Da war das Verbot, während seiner Berliner Gefängniszeit mit Mitgefangenen zu reden, was nur umgangen werden konnte, indem man mit Kalfaktoren und Wärtern als Gesprächspartnern Kontakte zu Nachbarn herstellte. Ferner der Abtransport nach Buchenwald am 1. März 1945 und die dortige Unterbringung in einer Baracke außerhalb des Lagers, wo nicht nur Angehörige des 20. Juli, sondern auch andere Widerstandskämpfer inhaftiert waren. Und immer wenn der Ruf ertönte: "Fertigmachen zum Transport", weckte dies die Befürchtungen von Hinrichtung und Folter. So auch am 16. April, als von Hammerstein aus Buchenwald nach Dachau verlegt wurde und dort wiederum am 26. April unter schwerer Bewachung von SS-Schergen einen Marsch ins Unbekannte antreten mußte. Am 30. April wurde er in einem Bauernhof in einen Keller gesperrt, doch als er sich zusammen mit vier anderen Häftlingen am nächsten Tag herauswagte, war die SS verschwunden. "Die Bauern gaben uns Frühstück, die Amis fuhren vorbei, wir waren frei."

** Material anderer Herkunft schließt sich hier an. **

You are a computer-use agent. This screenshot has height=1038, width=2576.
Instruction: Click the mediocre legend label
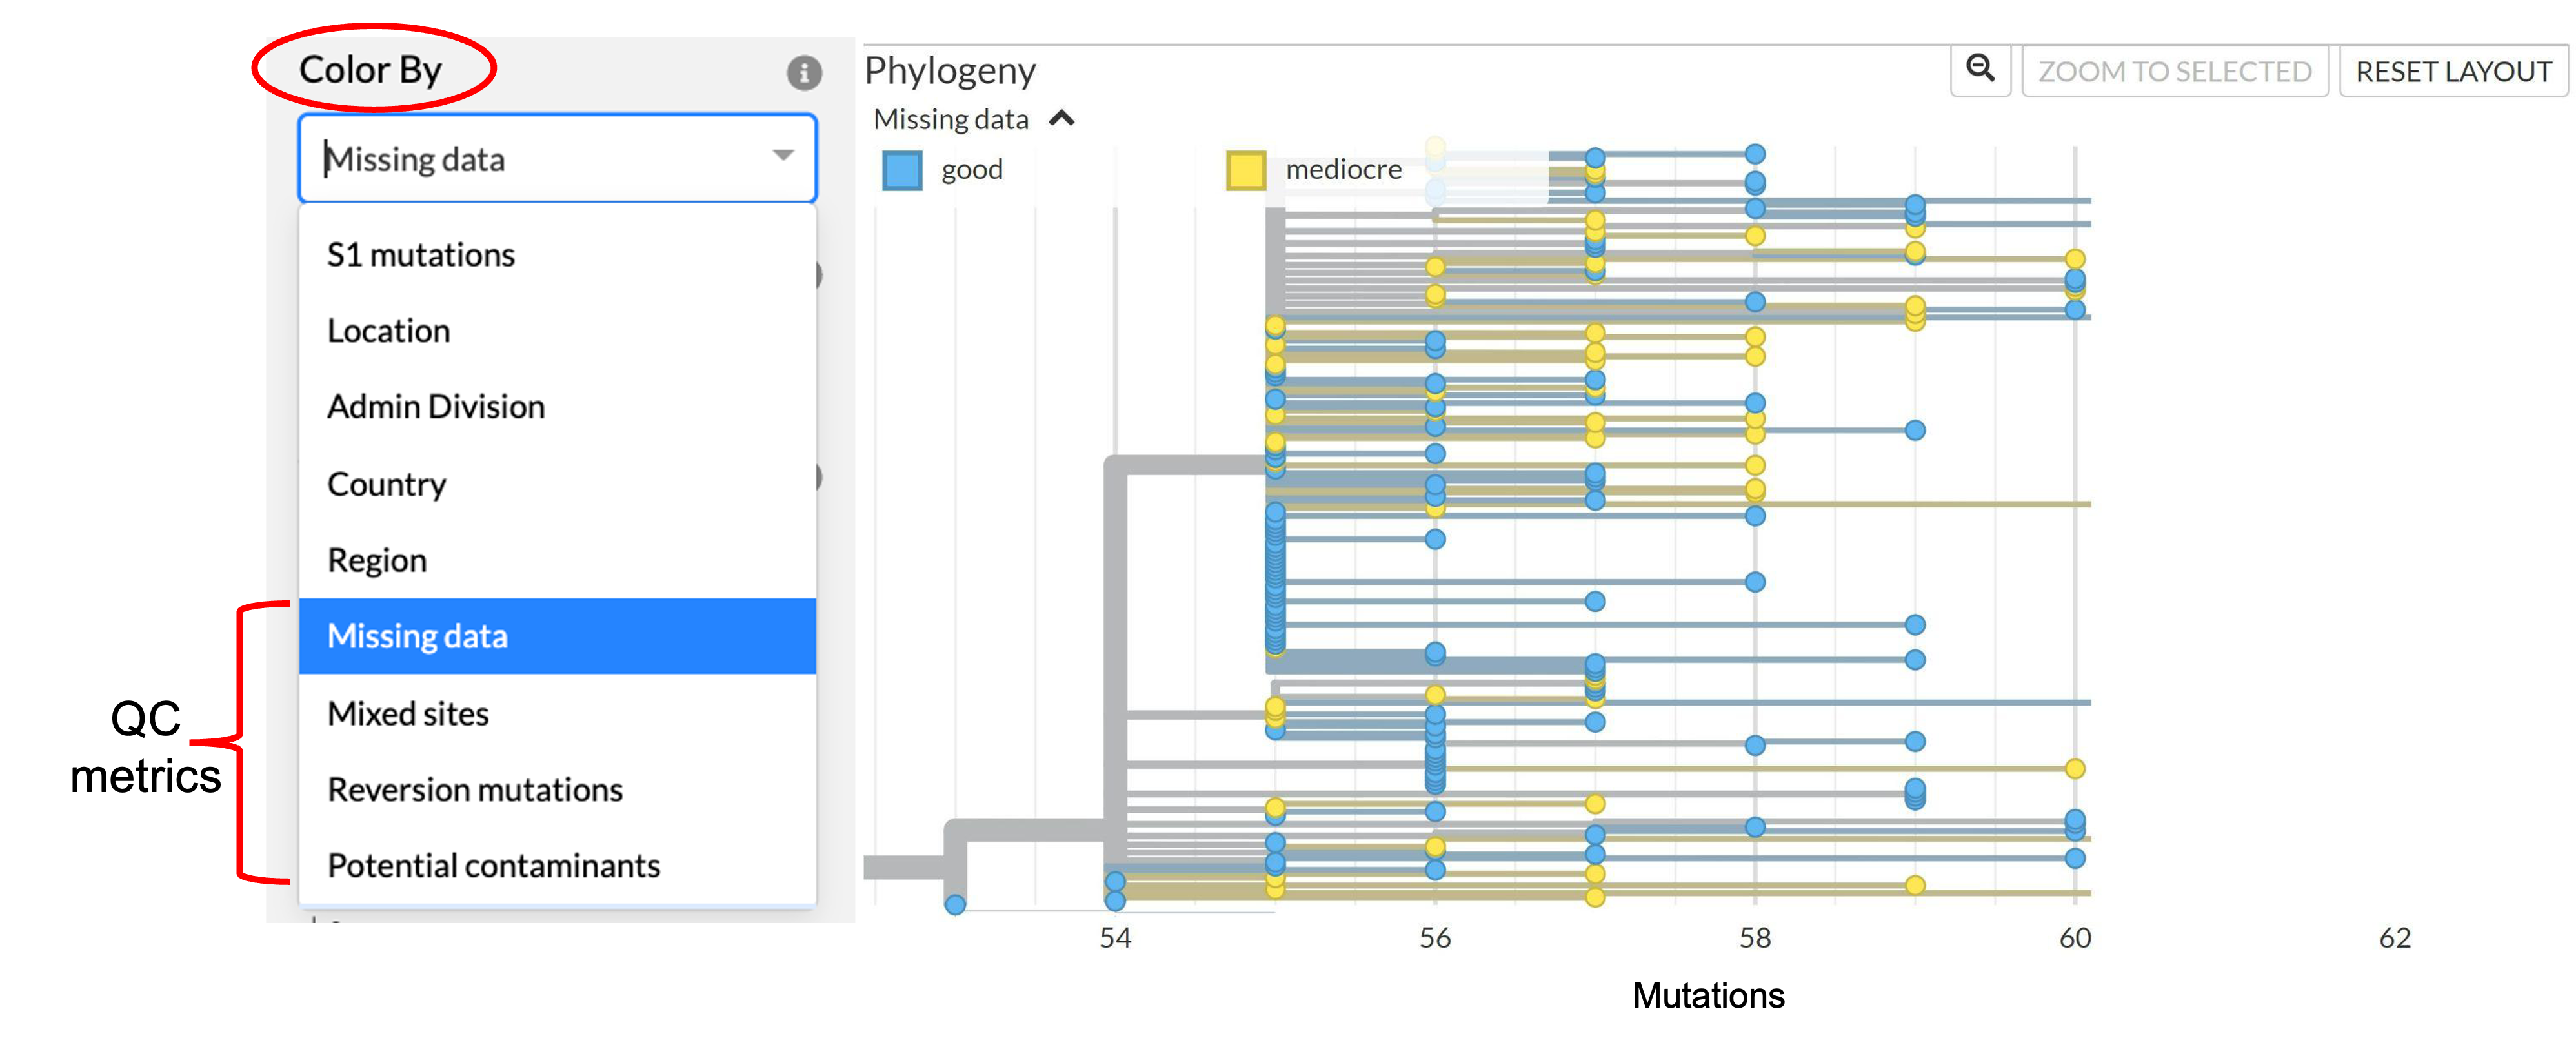point(1343,170)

Das Wiedersehen mit seinem Bruder Konrad verlief auf ungewöhnliche Weise. Auf der Fahrt nach Norden, die er nach seiner Befreiung mit dem Fahrrad unternahm, begegnete ihm ein Landstreicher, der aus dem Graben kam. "Ich hatte Angst um mein Fahrrad, was mir schon einmal entwendet worden war." Doch die Person, vor der er Angst hatte, entpuppte sich als sein Bruder Konrad.

Sein Bruder Ludwig überlebte ebenfalls in Berlin. Dort konnten Freunde die russischen Besatzer davon überzeugen, daß er im Widerstand aktiv war und bewahrten ihn somit vor der Deportation nach Sibirien.

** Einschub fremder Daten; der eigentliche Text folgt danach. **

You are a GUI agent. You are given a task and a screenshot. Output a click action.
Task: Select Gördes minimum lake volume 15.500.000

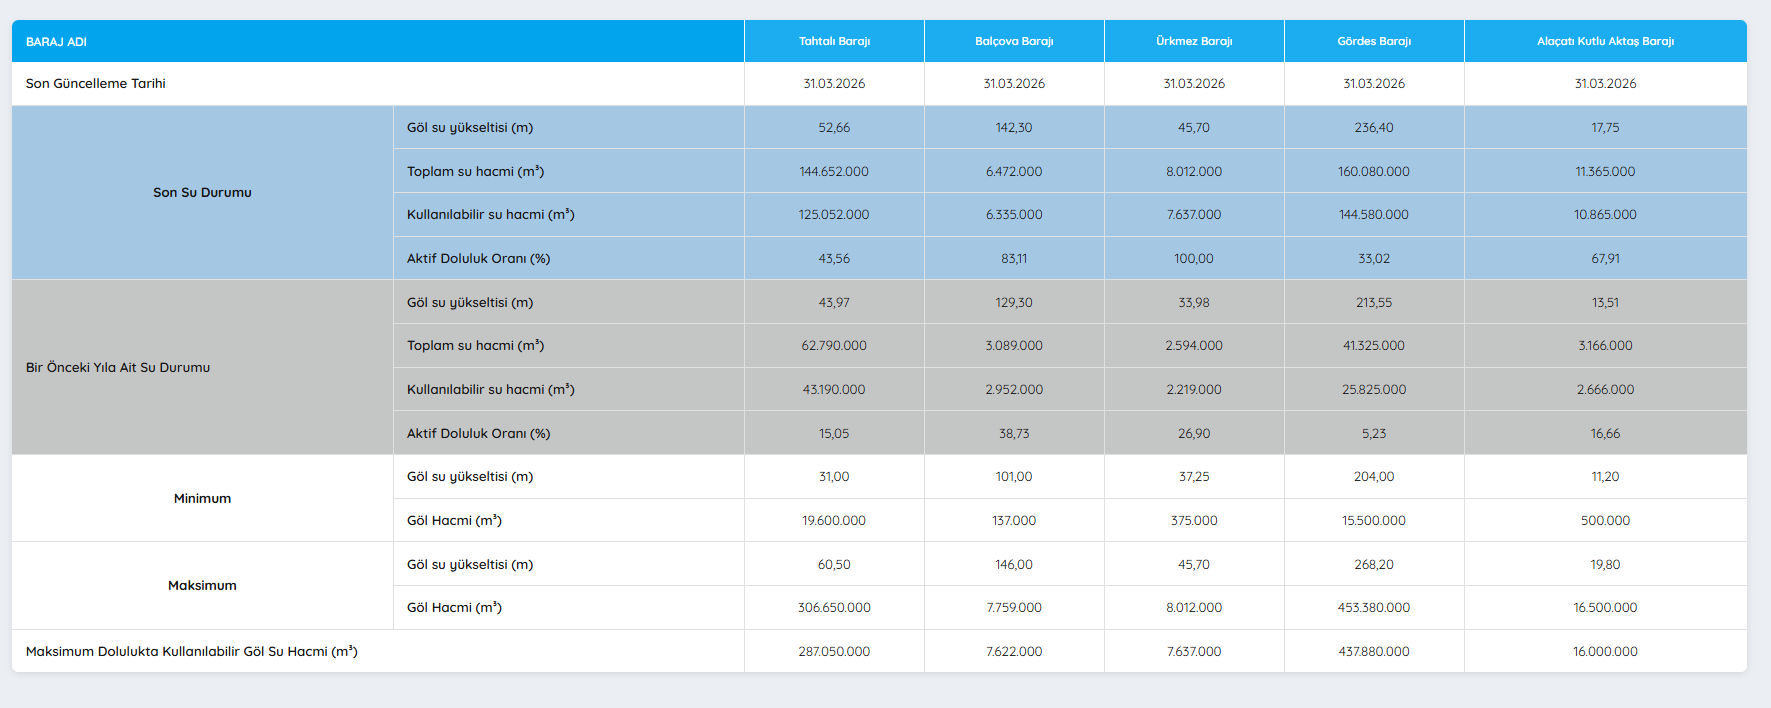click(1374, 521)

Wie ging er mit diesem Schicksal um? Er studierte Theologie in Bethel und gründete mit Lothar Greißig, der im Dritten Reich mutig das Euthanasieprogramm bekämpfte, die Aktion Sühnezeichen, die es sich zum Ziel setzte, auf christlicher Basis eine überkonfessionelle Institution der Versöhnung ins Leben zu rufen und zu unterhalten. Häftlinge verschiedener Konfessionen, verschiedener Ideologien und verschiedener Nationalitäten saßen als Gefangene zusammen.

Die Beschäftigung mit dem 20. Juli hat nach wie vor nicht an Faszination verloren. Bei der "Gedenkstätte Deutscher Widerstand" gehen allein per Internet jährlich 35.000 Anfragen ein, davon 40 Prozent aus Deutschland und 40 Prozent aus den USA.